*Work instructions:*
Please reproduce exactly the line that carries "Point to the Microoganism(s) row label" and all remaining lines through the last line of the data, and write nothing else.

*Dataset records:*
++++++++++

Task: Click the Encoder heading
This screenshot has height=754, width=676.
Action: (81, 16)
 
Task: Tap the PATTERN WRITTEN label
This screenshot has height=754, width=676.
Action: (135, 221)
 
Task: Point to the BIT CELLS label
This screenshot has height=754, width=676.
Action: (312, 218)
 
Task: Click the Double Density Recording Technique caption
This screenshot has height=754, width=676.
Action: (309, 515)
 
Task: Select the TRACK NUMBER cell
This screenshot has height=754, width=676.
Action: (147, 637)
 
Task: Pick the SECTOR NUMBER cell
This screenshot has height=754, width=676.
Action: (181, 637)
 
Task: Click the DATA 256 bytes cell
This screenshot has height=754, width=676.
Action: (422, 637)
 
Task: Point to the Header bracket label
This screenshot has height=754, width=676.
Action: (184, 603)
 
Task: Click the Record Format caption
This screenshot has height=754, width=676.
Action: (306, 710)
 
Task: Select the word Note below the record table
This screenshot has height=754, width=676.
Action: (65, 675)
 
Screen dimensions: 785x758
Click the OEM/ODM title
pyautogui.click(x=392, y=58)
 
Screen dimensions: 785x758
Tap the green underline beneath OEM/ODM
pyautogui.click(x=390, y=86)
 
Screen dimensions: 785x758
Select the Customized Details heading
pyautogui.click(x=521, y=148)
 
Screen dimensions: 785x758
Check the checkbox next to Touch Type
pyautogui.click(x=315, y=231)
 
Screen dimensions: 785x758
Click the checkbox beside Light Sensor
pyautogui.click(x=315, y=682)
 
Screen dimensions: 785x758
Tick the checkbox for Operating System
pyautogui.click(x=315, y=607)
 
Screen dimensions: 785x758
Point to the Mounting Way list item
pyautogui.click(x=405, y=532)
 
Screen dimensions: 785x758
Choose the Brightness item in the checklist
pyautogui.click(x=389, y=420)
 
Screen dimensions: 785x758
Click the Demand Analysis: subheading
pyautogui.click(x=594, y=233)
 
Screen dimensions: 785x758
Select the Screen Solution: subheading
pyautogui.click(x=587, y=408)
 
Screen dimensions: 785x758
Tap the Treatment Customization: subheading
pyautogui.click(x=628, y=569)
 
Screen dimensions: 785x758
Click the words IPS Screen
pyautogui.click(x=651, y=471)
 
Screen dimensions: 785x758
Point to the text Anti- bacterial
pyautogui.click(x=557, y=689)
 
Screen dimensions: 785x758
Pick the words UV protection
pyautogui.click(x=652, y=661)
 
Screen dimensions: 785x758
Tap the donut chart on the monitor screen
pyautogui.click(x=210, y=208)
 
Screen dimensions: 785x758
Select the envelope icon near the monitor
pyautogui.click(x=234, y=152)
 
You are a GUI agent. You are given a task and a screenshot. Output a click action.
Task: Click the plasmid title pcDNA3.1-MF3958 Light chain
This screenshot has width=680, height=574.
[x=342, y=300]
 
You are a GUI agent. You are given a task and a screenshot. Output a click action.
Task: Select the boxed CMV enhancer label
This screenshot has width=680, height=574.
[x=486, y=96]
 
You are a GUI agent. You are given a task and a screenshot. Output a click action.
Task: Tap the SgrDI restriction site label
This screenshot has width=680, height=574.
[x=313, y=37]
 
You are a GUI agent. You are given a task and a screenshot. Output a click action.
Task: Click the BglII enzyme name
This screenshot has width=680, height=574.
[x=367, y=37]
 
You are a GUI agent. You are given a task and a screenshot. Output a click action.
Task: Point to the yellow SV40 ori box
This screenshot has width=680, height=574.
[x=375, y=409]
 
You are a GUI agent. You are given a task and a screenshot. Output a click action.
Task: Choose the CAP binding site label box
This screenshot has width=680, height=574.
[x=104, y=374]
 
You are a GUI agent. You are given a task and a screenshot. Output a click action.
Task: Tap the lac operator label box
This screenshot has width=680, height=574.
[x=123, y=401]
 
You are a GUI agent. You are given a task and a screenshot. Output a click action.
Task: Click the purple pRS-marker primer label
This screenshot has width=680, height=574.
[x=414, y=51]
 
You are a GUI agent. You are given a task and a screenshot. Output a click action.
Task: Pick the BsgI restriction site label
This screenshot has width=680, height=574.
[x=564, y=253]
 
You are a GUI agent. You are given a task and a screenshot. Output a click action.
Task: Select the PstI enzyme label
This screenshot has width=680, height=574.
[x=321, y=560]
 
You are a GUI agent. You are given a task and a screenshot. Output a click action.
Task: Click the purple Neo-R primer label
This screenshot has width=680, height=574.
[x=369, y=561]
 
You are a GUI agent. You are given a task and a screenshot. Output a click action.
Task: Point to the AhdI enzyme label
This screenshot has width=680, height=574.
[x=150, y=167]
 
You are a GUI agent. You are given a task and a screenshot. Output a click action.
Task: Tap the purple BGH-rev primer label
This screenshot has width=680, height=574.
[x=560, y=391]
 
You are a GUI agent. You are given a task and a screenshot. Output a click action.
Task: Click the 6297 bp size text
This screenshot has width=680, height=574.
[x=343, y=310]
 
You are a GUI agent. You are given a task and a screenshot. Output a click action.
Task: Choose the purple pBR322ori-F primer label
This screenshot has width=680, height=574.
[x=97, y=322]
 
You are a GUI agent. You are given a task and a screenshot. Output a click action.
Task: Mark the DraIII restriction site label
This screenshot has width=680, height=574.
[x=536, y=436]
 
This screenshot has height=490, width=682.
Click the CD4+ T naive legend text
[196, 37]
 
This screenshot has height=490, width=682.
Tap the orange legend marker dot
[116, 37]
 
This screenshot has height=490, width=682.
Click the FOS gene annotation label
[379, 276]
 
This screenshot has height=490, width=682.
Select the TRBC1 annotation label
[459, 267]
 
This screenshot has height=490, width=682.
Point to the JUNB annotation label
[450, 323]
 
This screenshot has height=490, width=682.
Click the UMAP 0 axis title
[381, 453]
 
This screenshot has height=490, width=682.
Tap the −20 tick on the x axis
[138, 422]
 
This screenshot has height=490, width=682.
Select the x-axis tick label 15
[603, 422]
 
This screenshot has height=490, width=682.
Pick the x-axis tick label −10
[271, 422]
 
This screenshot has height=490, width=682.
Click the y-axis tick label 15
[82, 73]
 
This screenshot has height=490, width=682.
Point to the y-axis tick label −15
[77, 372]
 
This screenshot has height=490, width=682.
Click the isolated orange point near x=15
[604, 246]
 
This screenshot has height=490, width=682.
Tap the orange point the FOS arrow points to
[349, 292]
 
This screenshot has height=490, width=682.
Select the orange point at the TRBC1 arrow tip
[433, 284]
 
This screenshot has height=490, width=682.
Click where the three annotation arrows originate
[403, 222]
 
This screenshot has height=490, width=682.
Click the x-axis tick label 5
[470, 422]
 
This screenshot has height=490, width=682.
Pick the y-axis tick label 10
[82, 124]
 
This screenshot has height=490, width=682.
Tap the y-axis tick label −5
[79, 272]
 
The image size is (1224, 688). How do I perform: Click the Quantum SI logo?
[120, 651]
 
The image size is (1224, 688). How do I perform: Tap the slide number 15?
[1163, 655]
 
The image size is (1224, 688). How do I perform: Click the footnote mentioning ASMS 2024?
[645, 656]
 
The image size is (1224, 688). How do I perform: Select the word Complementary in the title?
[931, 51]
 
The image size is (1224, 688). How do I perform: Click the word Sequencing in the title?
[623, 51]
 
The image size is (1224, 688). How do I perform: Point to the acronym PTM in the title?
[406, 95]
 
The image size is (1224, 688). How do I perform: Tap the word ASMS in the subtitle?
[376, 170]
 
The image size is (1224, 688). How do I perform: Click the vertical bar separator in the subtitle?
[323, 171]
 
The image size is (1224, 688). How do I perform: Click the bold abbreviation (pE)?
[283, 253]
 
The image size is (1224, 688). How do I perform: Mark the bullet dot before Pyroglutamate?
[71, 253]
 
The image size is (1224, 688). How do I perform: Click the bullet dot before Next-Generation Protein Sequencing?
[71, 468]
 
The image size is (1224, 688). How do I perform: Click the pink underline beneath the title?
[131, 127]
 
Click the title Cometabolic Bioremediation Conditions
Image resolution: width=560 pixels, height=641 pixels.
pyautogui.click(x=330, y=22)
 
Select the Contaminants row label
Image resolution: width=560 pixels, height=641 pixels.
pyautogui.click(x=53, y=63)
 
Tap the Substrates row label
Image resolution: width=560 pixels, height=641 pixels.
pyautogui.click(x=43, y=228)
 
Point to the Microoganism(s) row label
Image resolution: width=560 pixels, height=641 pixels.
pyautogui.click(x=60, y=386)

++++++++++

*Result:*
Point to the Microoganism(s) row label
Image resolution: width=560 pixels, height=641 pixels.
pyautogui.click(x=60, y=386)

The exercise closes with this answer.